DAKAR - Senegal’s new president Bassirou Diomaye Faye is taking over an economy that is growing at a much slower pace than in previous years, with high inflation and an absence of jobs pushing young people to seek livelihoods elsewhere, often by undertaking fatal journeys to Europe by boat.

A key part of his reform agenda will revolve around following through on his vow to renegotiate contracts for the exploration of offshore oil and gas. In his first major policy announcement, delivered in a television speech yesterday, Faye said Senegal will conduct an audit of its oil, gas, and mining sectors. “Investor rights will always be protected, as well as the interests of the state and the people,” he said.

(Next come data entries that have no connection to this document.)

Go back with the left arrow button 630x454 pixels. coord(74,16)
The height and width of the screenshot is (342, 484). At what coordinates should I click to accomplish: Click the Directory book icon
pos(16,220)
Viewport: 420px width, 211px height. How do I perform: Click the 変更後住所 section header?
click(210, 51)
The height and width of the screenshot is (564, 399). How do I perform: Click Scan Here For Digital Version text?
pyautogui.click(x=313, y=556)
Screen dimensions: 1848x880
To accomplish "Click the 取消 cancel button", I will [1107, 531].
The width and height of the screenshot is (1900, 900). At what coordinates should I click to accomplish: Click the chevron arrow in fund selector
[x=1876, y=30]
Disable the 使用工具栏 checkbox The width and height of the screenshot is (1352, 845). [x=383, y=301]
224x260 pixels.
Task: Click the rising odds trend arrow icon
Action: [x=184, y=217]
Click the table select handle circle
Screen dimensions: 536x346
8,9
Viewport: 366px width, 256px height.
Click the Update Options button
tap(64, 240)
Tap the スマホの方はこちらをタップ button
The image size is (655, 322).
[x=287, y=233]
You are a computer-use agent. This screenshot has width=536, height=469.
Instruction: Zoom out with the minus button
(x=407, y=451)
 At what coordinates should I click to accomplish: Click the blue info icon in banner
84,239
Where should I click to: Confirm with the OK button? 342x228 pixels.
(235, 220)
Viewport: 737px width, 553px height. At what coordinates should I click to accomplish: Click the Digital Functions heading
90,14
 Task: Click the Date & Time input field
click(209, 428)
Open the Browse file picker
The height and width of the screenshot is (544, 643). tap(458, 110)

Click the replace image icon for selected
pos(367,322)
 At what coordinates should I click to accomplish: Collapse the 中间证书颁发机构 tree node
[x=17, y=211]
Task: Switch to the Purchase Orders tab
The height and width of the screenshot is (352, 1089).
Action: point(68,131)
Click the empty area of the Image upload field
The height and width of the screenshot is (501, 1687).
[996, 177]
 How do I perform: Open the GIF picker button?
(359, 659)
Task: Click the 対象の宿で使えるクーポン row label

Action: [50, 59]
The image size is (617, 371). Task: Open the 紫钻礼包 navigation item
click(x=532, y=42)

Senegal’s economy is estimated to have grown by 4.1% last year, continuing a downward trend since 2021 when the country posted 6.5% growth. It grew at an average of 6.5% a year in the five years up to 2018.

Recent growth struggles have been attributed to shocks caused by COVID-19, the Russia-Ukraine crisis, and delays in commissioning proposed multi billion dollar oil and gas projects. But investor interest and private consumption in Senegal were also depressed by social unrest in the months preceding Faye’s election.

Businesses often had to close their premises during protests last year triggered by the former government’s imprisonment of Ousmane Sonko, whose popularity was key to Faye’s victory.

Faye’s broad plan is to trigger “systemic change” in Senegal, ostensibly signaling a departure from former President Macky Sall. The now ex-president achieved high growth years through the “Plan for an Emerging Senegal,” a 2014 strategy paper for development through 2035.

Faye’s inclination to build on or abandon the plan will become clearer in the coming weeks. But an assumption behind the World Bank’s projection of 8.8% growth this year and 9.3% in 2025 is the beginning of hydrocarbon production, a key pillar of the Emerging Senegal agenda.

And at a time when two-thirds of Africa’s low income countries are at high risk of sovereign defaults with $650 billion in external debt, Faye will be expected to keep a close eye on Senegal’s expanding debt stock. The country is at moderate risk of distress but public debt is estimated at over 76% of GDP.